Some of my best paintings happen in spite of anything I might do. Typically I'll fight it every inch of the way, and be at risk of total failure at every step, constantly wondering WHY I EVER wanted to be an Artist. Nothing but struggle, and suddenly, right at the end, the whole thing falls together, and I succeed in amazing myself, say “That wasn't so hard, after all.” The hard part was forcing myself to push the boundaries. Like Sisyphus, push the rock to the top of the mountain. I remember why I wanted to be an artist, after all, and I watch the boulder fall back down to the bottom of the mountain, so I can do it again. To me, that's what it means to be an artist. It's about growth, not products………
i am sitting on a painting that might well be such an exercise in beckett (not the fail better part of the quote). wondered whether i should finish it because i dont feel particularly drawn to it right now. thanks for making me hang in there and sit down with it again. 🙂
Great post about learning. Applicable far more broadly than in art.
Wonderful post Dan. I very much enjoyed the bit in the video about the nozzle. It seems that the more success we garner, the more difficult this process of experimenting is. Thank you for the reminder.
That quote by Samuel Beckett reminds me of my favorite quote. It was said by a 90 year old man after just climbing a mountain near the north pole, he said: Dream big, and dare to fail.
Every time I start a painting, I try to make it the best one ever. Thank god, I fail every time.
There is a book by a Japanese author (in translation) entitled THE NOBILITY OF FAILURE.
Amazing. This makes me think a lot about all the times I've “failed” in a painting and haven't thought about how to learn from it.
We only fail if we don't try. Like baseball player Babe Ruth said, you should let the fear of striking out get in your way.

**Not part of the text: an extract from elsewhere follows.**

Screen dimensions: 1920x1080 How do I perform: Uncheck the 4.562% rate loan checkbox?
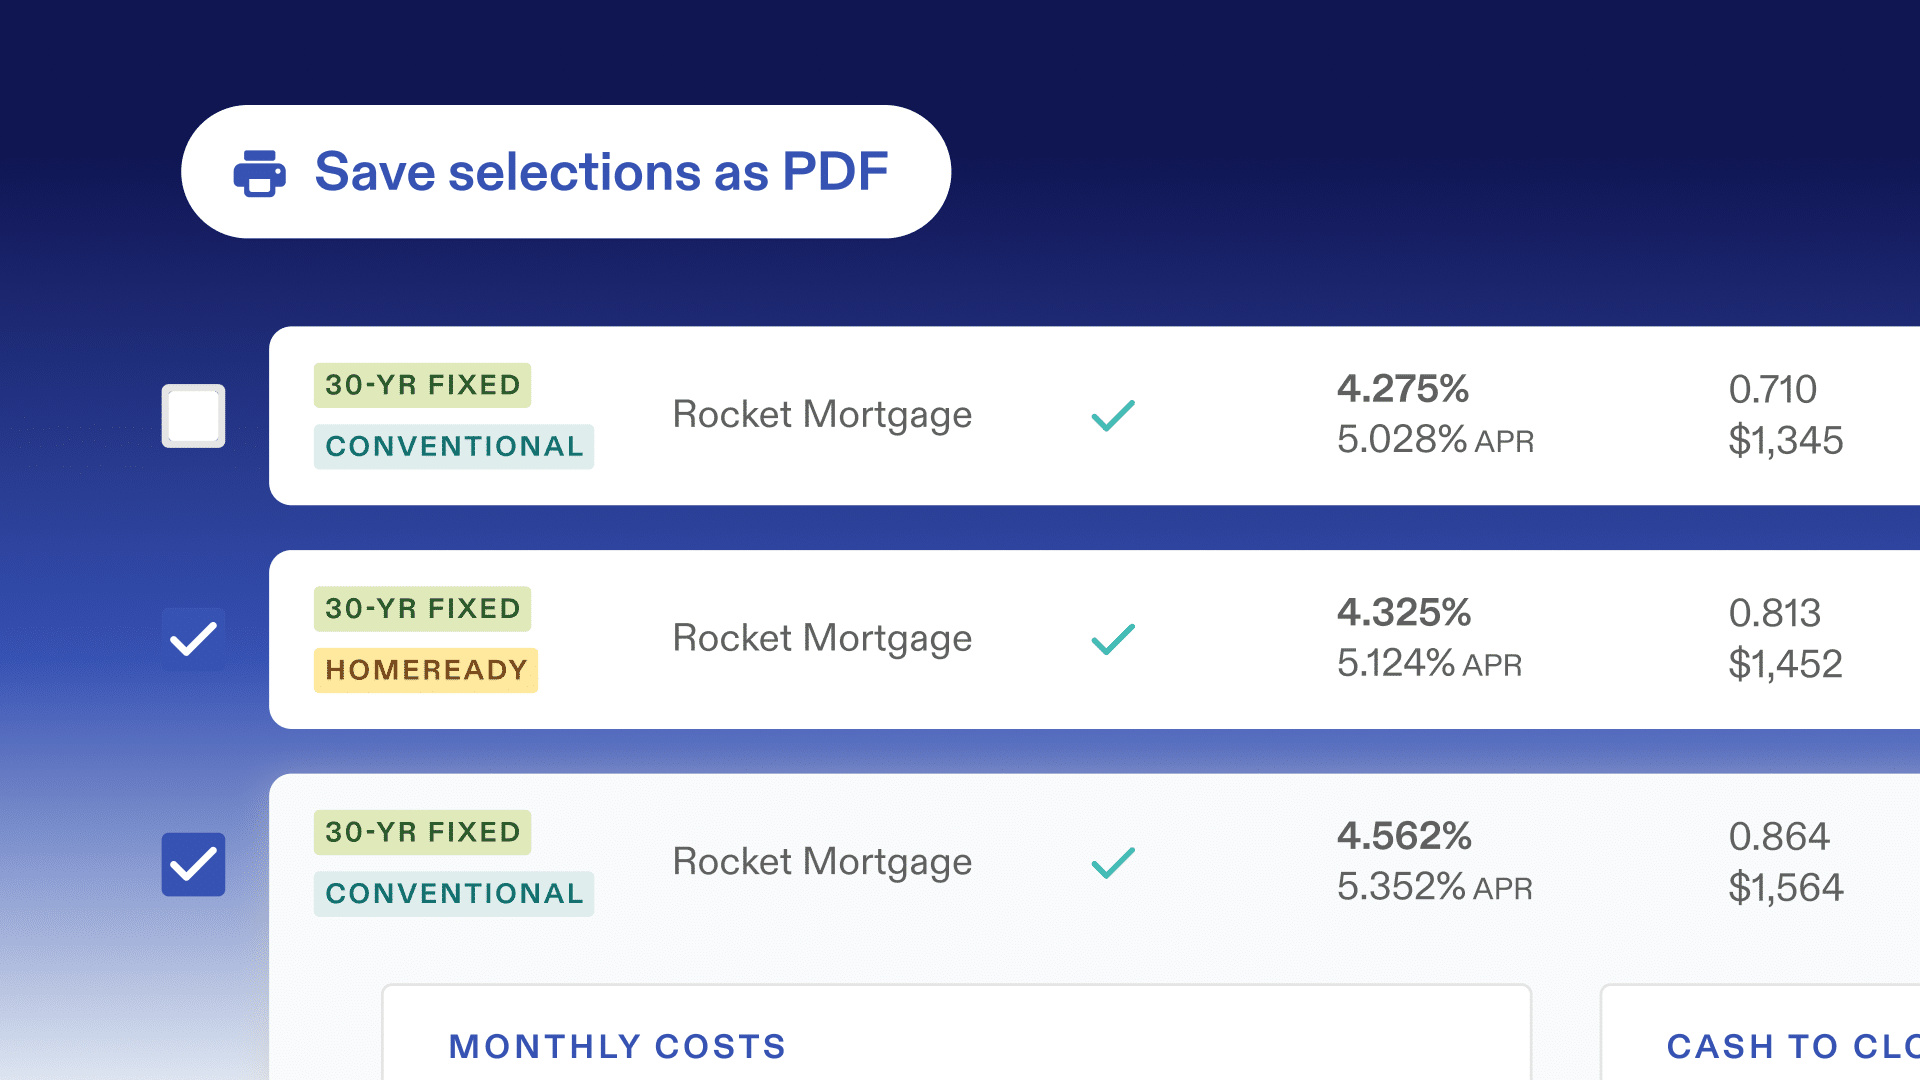coord(193,864)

I'd never reflected much on it before, but I found something quite interesting. One of my favorite quotes/philosophies of life is always “Things always work out in the end. If they haven't worked out, it's not the end yet.” I've lived by these words, and, in fact, have always made it through the rocky parts of life. Now I've never thought this was some mystical 'fate' or the like, but I'd never really noticed that each time things are going bad (in anything, not just art), on of my other mantras pops in – learn from your mistakes. Art, life, anything, it's all just a series of trial and error. Keep trying until something works. Then try some more.
Wonderful post, thanks for sharing that TED video, it's one I haven't seen yet and greatly enjoyed it.

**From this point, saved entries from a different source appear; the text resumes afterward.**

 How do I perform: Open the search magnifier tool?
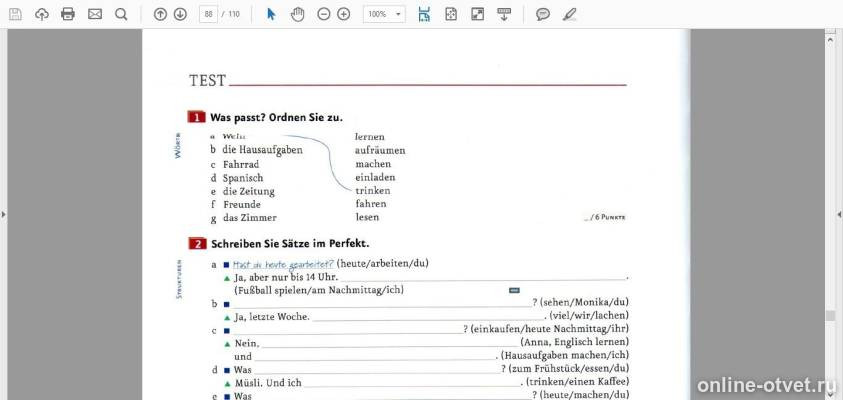121,14
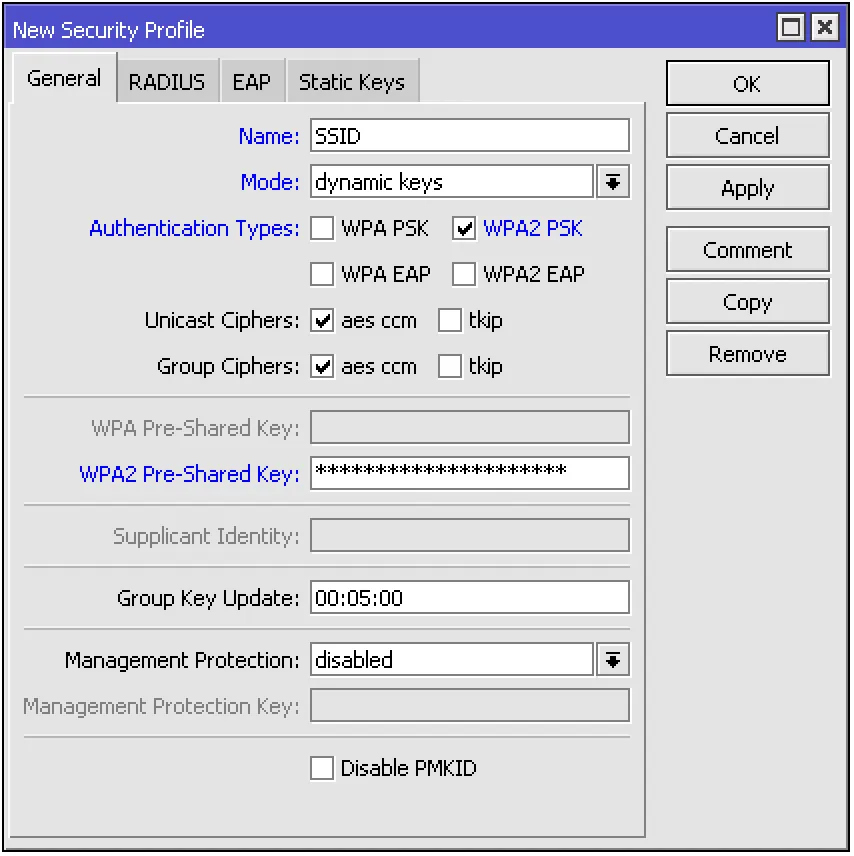Open the EAP tab
854x856 pixels.
[251, 82]
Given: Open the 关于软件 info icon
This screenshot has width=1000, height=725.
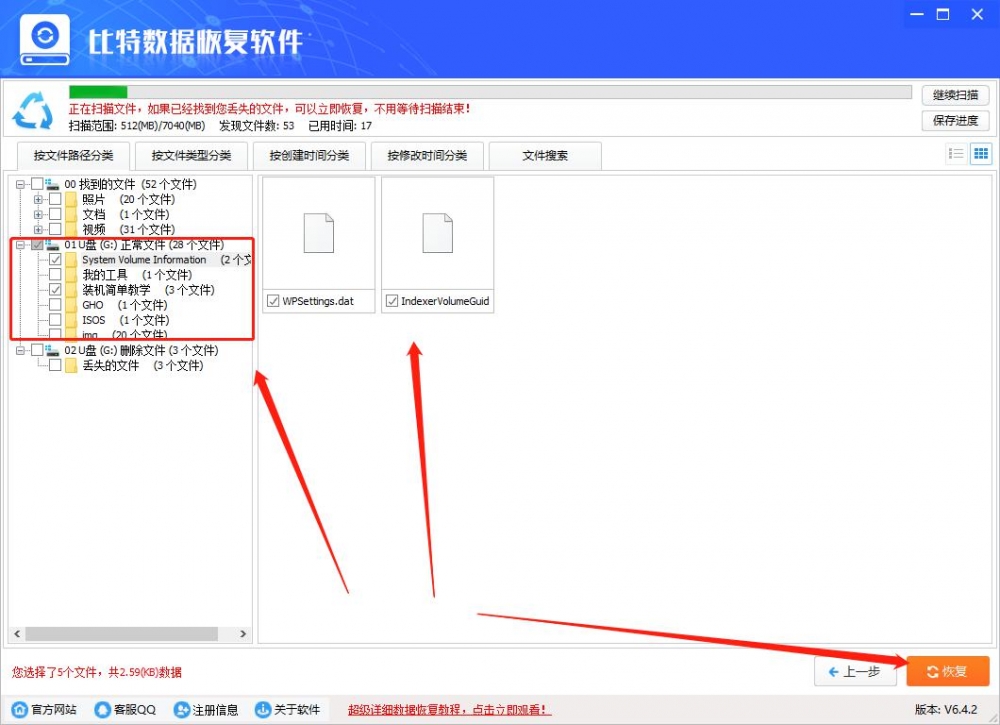Looking at the screenshot, I should click(x=262, y=710).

Amazing talk! Thanks for posting it Dan. I love the concept of “failing better”.
I've seen this on TED 2 weeks ago.
Very good post.
I believe you might find this post on Alex Toth interesting.
http://sirspamdalot.livejournal.com/81283.html
Thanks for posting this. My painting studio is in a building populated mainly by computer geeks, and something I hear a lot is: Launch in beta. Fail fast, keep failing, and fail better.

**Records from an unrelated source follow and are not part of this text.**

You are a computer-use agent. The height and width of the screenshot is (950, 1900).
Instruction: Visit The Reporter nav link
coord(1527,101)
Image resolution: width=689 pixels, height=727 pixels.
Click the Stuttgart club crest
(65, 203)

Also thanks for making the correlation to the term “talent.” An artist's idea of their own talent is a kind of God complex, isn't it?
Great article, have to check out the video.
I had written a post about the fear of failure, referring to a video from Milton Glaser, earlier this year: http://fantasiox.blogspot.com/2011/06/fear-of-failure.html
The main problem he describes is to keep the line between professionalism and transgression, which are actually contradictory, but also necessary. Not talking about graphic designers, artists or illustrators have it easier to experiment, because people expect artists to do that, but from a business point of view, people only want you to repeat success.
Go course they can, usually the crazy ideas become something really good, if we go to the past we can see that many crazy ideas are now something that people buy a lot, just watch the environment.